Cloud Computing: could Windows Azure catch up with Amazon?
There was quite an interesting event in the world of cloud computing recently - this month Amazon has announced a new service called Elastic MapReduce.
Amazon Elastic MapReduce is a web service that enables businesses, researchers, data analysts, and developers to easily and cost-effectively process vast amounts of data. It utilizes a hosted Hadoop framework running on the web-scale infrastructure of Amazon Elastic Compute Cloud (Amazon EC2) and Amazon Simple Storage Service (Amazon S3).
Using Amazon Elastic MapReduce, you can instantly provision as much or as little capacity as you like to perform data-intensive tasks for applications such as web indexing, data mining, log file analysis, machine learning, financial analysis, scientific simulation, and bioinformatics research. Amazon Elastic MapReduce lets you focus on crunching or analyzing your data without having to worry about time-consuming set-up, management or tuning of Hadoop clusters or the compute capacity upon which they sit.
For customers this means:
Do you have some CPU-intensive task that you want to run in the cloud? Perhaps, stock market analysis, sales optimization or a video rendering? You can run this task on Amazon machines, while paying only for the CPU hours being consumed.

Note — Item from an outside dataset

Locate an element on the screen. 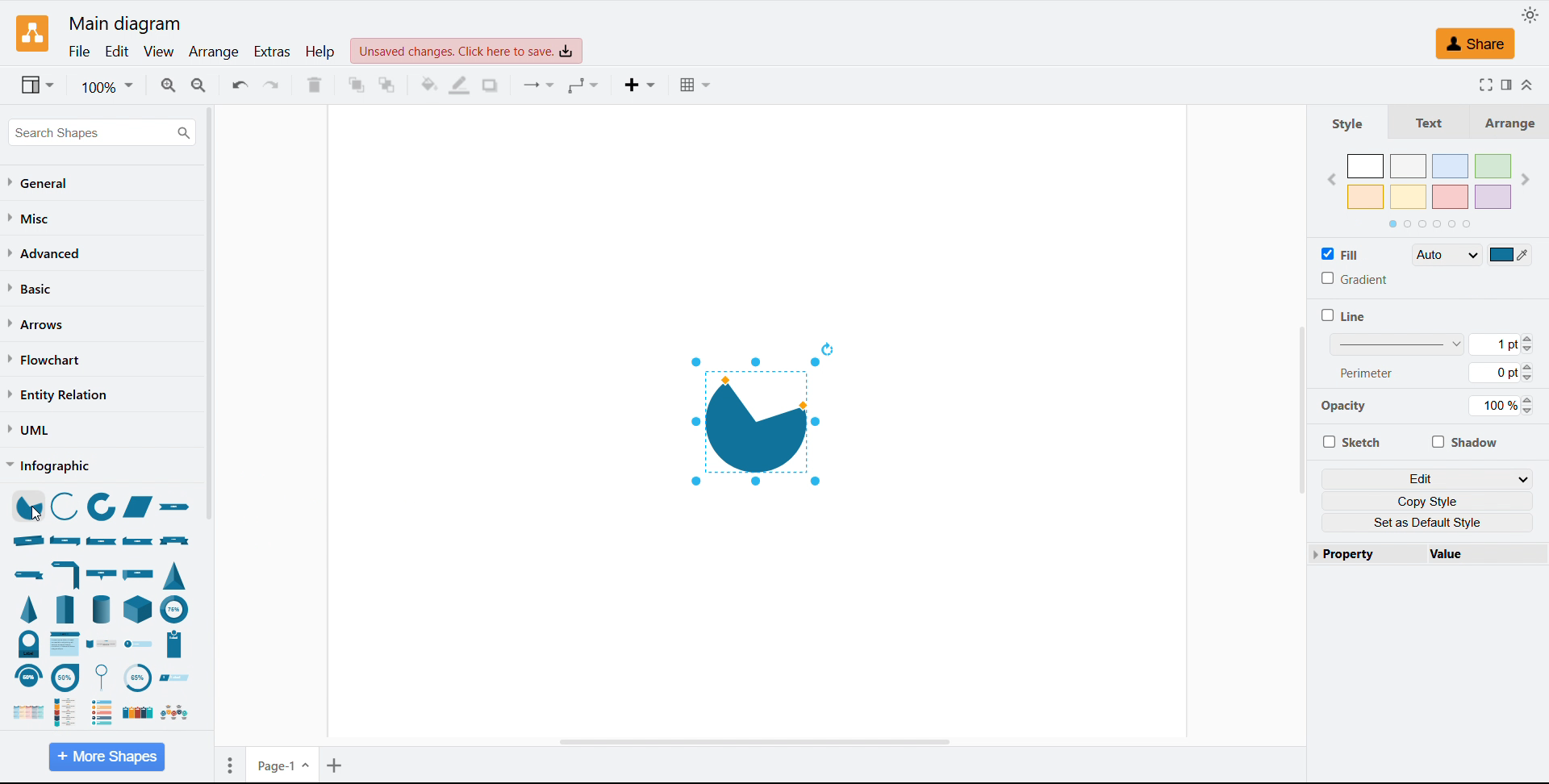  circular dial is located at coordinates (138, 678).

And this recent offering of Elastic MapReduce significantly simplifies the job by offering an integrated environment that takes away the burden of performing complex tasks related to the configuration, scheduling and management of virtual clusters (slashing down the cost of delivering such a project). Developers could focus on the actual problems instead.
This seems like quite a good deal for start-up companies that have some computations to run but can't (yet) afford the luxury of owning a dedicated data center.
Another nice thing about this Elastic MapReduce thing is that it didn't require a huge investment from Amazon. They have simply adopted a widely used open source project called Apache Hadoop.
What's the situation with the cloud computing in .NET world?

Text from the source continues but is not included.